→ **SUPPLIED INFORMATION**
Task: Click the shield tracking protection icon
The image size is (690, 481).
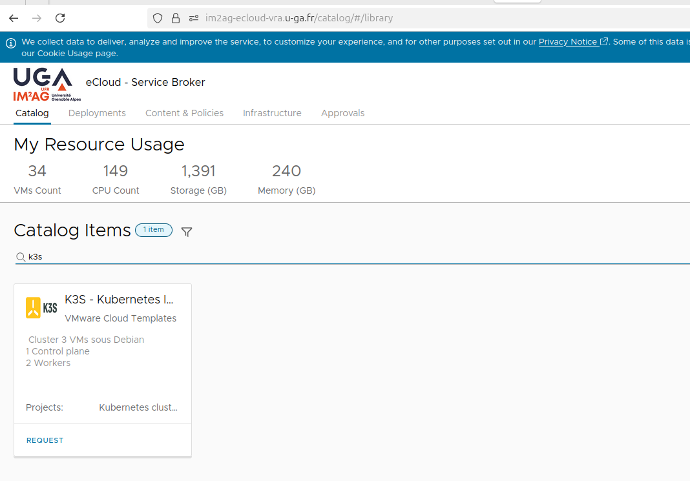Action: [x=158, y=18]
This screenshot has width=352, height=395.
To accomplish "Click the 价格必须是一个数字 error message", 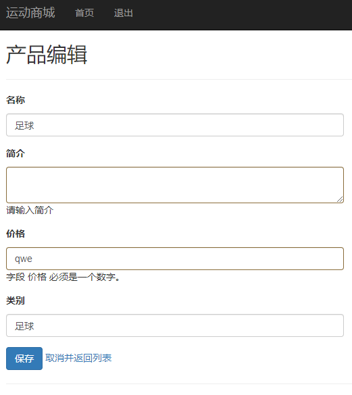I will tap(63, 277).
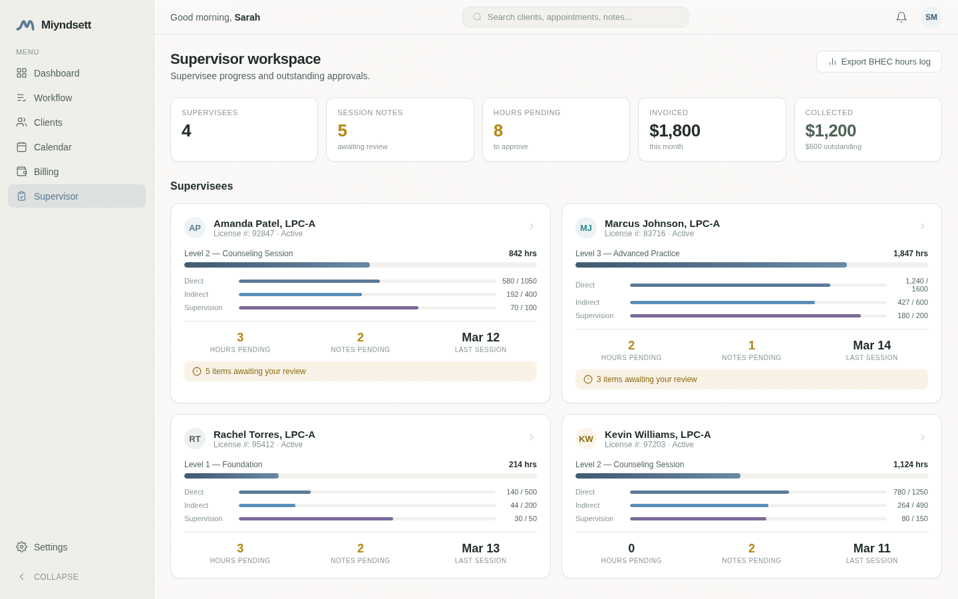This screenshot has height=599, width=958.
Task: Expand Amanda Patel's card chevron
Action: coord(531,226)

→ **EXERCISE DETAILS**
An exact copy of the lines above from the one with "The image size is (690, 481)." up to and including the one with "This screenshot has width=352, height=395." is required; reproduce only those lines, omitting all pictures.

→ **COMPLETED EXERCISE**
The image size is (690, 481).
Action: [x=158, y=18]
This screenshot has width=352, height=395.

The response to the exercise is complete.